For simplicity, let's assume A and B are solving the same problem. The speedup for alg B at 16 processor cores is about 4 whereas for A it is 3.
For general information, weak scaling means the amount of work per core is held constant so generally some aspect of problem size is increased in proportion to the number of processors. In this example, as the problem size and number of processors are increased, the amount of useful work done by each processor in both A and B decreases.
Alg A is "better" in the sense that time to solution for number of cores from 1 to 16 is always better than Alg B. Of course if the efficiency trends would continue then Alg B would be the 'better' choice at 18 cores and above. In fact, Alg B if scaling truly had a floor at 0.2, it might be very attractive for very large problems.

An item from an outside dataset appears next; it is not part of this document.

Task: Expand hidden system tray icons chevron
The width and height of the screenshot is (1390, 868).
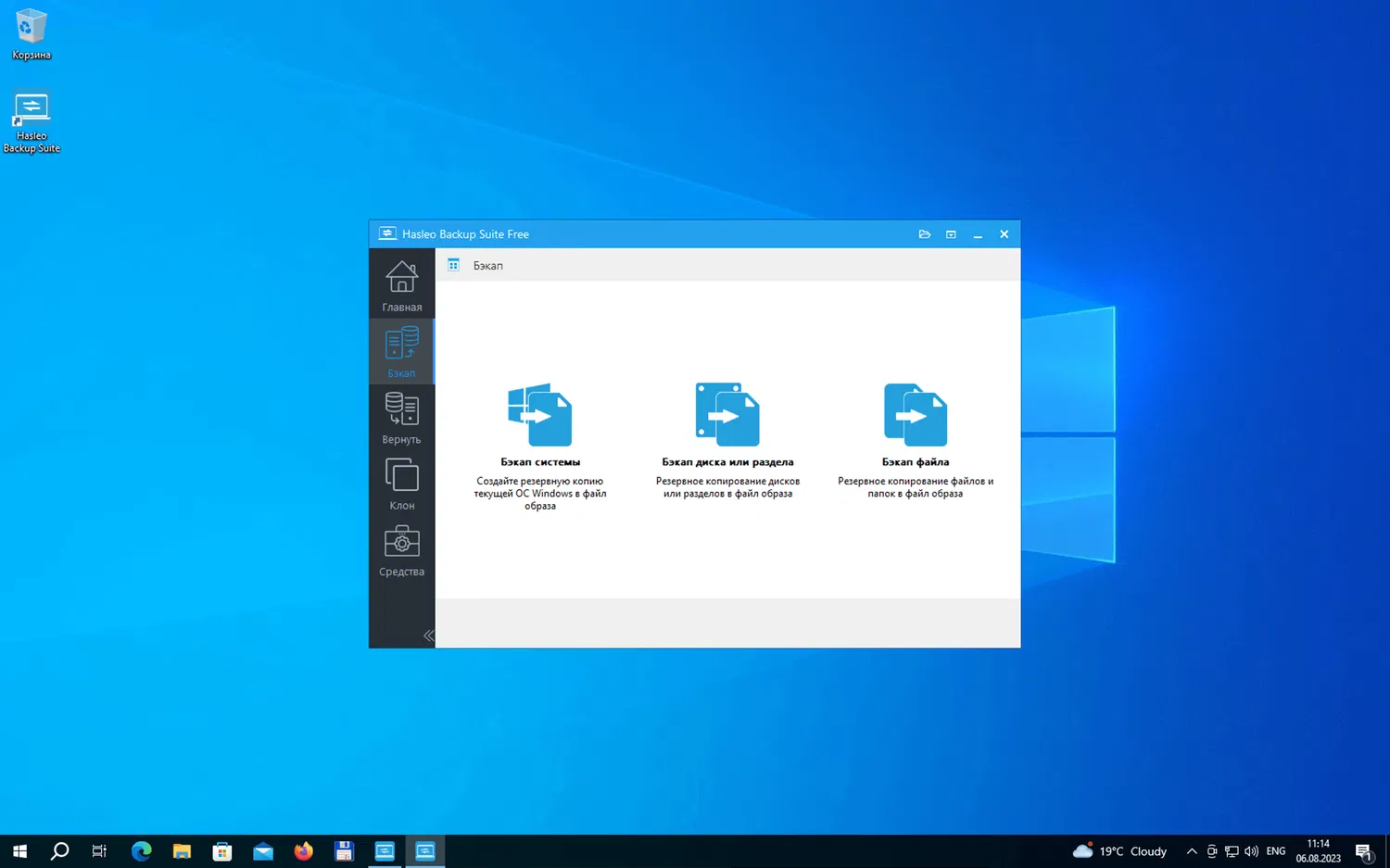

As other answers have pointed out, and efficiency of order 0.2 or 0.3 is generally considered poor though. My personal opinion is that time to solution is what matters and the best algorithm is the one that gets me the answer soonest within the constraint of available computational power. The question would be more interesting if there was a crossing in performance say if Alg A dropped to 10 % efficiency at 16 cores. There are simulation codes that have different parallel algorithms to choose from that are 'better' for different architectures or even different numbers of available cores. Parallelism always has a cost in communication and often enough also in greater numbers of floating point operations.